— BEGIN Provided passage —
# AKC sanctioned “Dog Match”



## cookieface

What is an "AKC sanctioned 'Dog Match' for puppies and adult dogs who are about to enter the show ring"? Is this like a practice conformation show? I googled, but couldn't find an answer. Thanks!


----------



## ChaosIsAWeim

Yes it is a practice dog show. Usually the judges will be pro handlers, specially if it is being held after an official show, or maybe actually judges. I do them all the time with puppies and sometimes adults. I just did one at one of the last shows I was at, with a bratty engie, she did very well in the match (best adult), but then acted like she didn't know what to do when it really counted.


----------



## cookieface

Thanks. I'm excited about going (as a spectator).


----------



## ChaosIsAWeim

cookieface said:


> Thanks. I'm excited about going (as a spectator).


Have fun, hopefully they have a big entry, some don't.


----------



## cookieface

Thanks! Even if there aren't many dogs for the match, there will be breed club and rescues with their dogs as well as folks for the free microchipping. It should be a fun event - as long as the rain holds off.


----------



## Poly

cookieface said:


> What is an "AKC sanctioned 'Dog Match' for puppies and adult dogs who are about to enter the show ring"? Is this like a practice conformation show? I googled, but couldn't find an answer. Thanks!


It depends on the type of match. 

Understand that clubs can hold sanctioned matches for all kinds of events. Also, there are a lot of technicalities that I won't get into.

There are different 'plans' of dog show matches (A, OA, B, OB and OC). 


Plan 'A' and 'OA' matches are, for all intents and purpose, the same as a show, except that the scores don't count. Essentially ALL the show rules and regulations apply. Often, the judges will be the same ones that you would encounter at a show. While it can be thought of as practice, it will have the look-and-feel of an actual show. The rules say


> The primary purpose of this type of event is to give members of the clubs the opportunity to demonstrate their knowledge and competence in handling the details of a dog show. A club must hold at least two matches of this type, not less than six months apart, which are considered “qualifying” by The American Kennel Club,.....etc.


So it's really a 'test' for the club.

Plan 'B' and 'OB, matches are very similar, but some rules are relaxed. IME, these are often 'get-ready' events for new clubs that aren't quite up to holding an 'A', or 'OA' match, but some clubs do hold them as events.

Plan 'OC' matches, on the other hand, are very similar to 'fun matches'. They are usually held by established clubs that are already eligible to hold a show. An eligible AKC club CANNOT hold a 'fun match' under their club name unless it is restricted to members-only. So an 'OC' match is way for a club to hold what is in effect an 'open' match. These have much more of the look-and-feel of a practice show, IMO. So if that is what you are looking for, this is the type of match you would want. 

Hope this helps.


----------



## cookieface

Poly - Thanks! The only information I found about the dog match was the statement I quoted above from a newspaper article. The additional information is helpful and I won't feel so lost while we're there.

I just did a little more digging and found this, "AKC Sanctioned 'B' Match Show with the Delaware County KC All Breed Match Show" on the Middle Atlantic Saint Bernard Club web page. It looks as though the entire event is part of the AKC Responsible Dog Ownership program. I'm really looking forward to it and there's no rain in the forecast


----------
— END Provided passage —
— BEGIN Dataset records —
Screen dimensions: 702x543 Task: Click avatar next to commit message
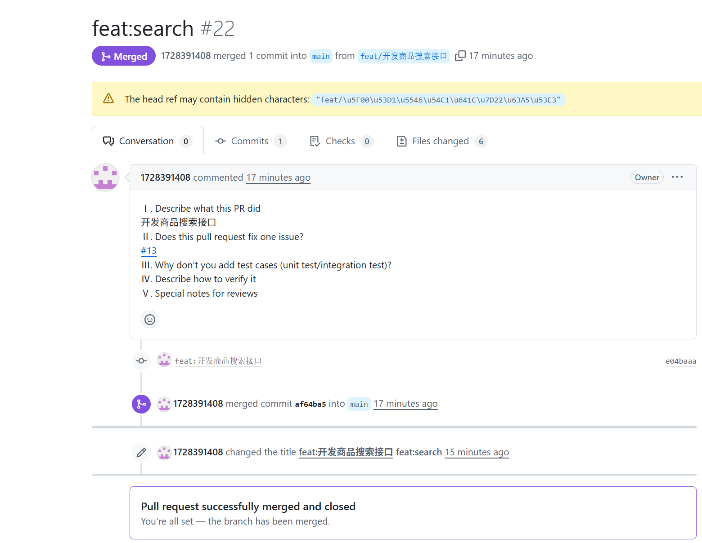tap(164, 360)
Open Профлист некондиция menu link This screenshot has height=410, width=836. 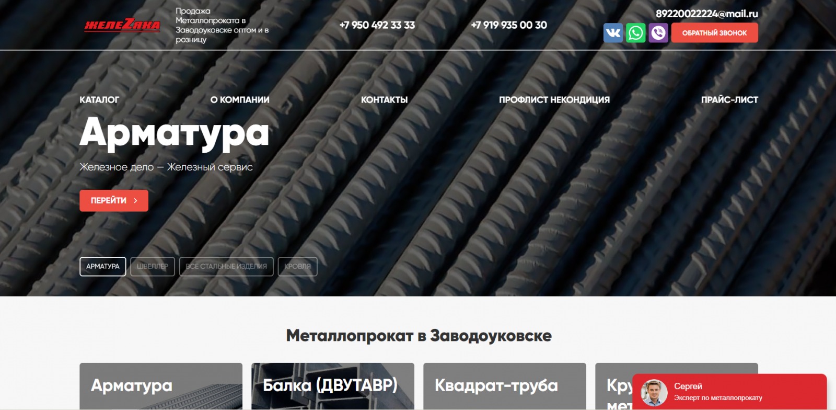[x=554, y=100]
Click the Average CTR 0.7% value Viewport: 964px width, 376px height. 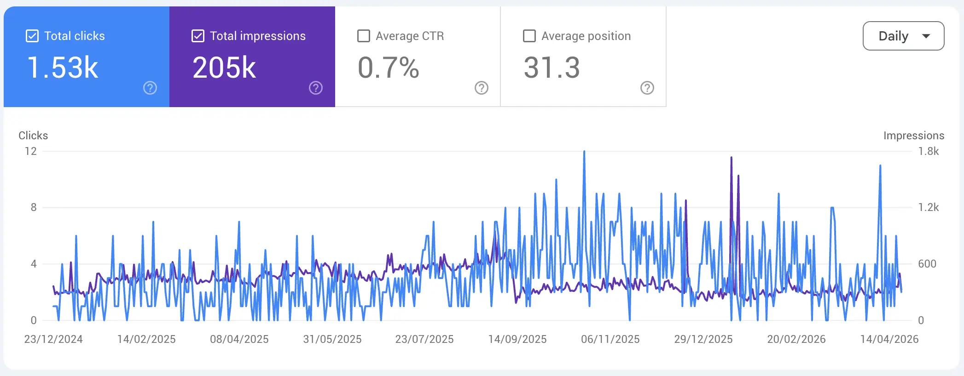(389, 68)
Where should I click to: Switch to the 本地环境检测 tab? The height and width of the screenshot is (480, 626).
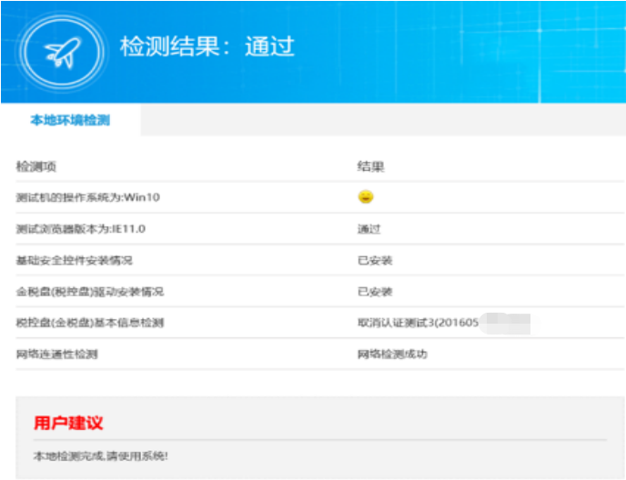point(70,120)
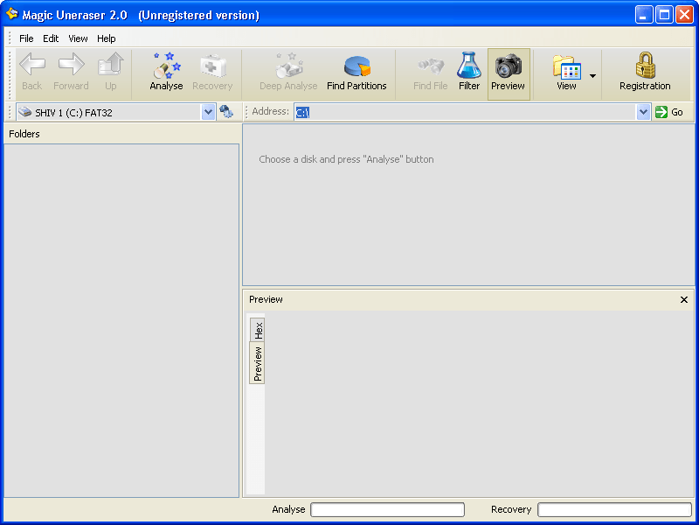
— END Dataset records —
Short problem:
Extract the passage of the AKC match thread starting at "So it's really" and ending at "you would want.". The records have no connection to the AKC match thread.

Exercise response:
So it's really a 'test' for the club.

Plan 'B' and 'OB, matches are very similar, but some rules are relaxed. IME, these are often 'get-ready' events for new clubs that aren't quite up to holding an 'A', or 'OA' match, but some clubs do hold them as events.

Plan 'OC' matches, on the other hand, are very similar to 'fun matches'. They are usually held by established clubs that are already eligible to hold a show. An eligible AKC club CANNOT hold a 'fun match' under their club name unless it is restricted to members-only. So an 'OC' match is way for a club to hold what is in effect an 'open' match. These have much more of the look-and-feel of a practice show, IMO. So if that is what you are looking for, this is the type of match you would want.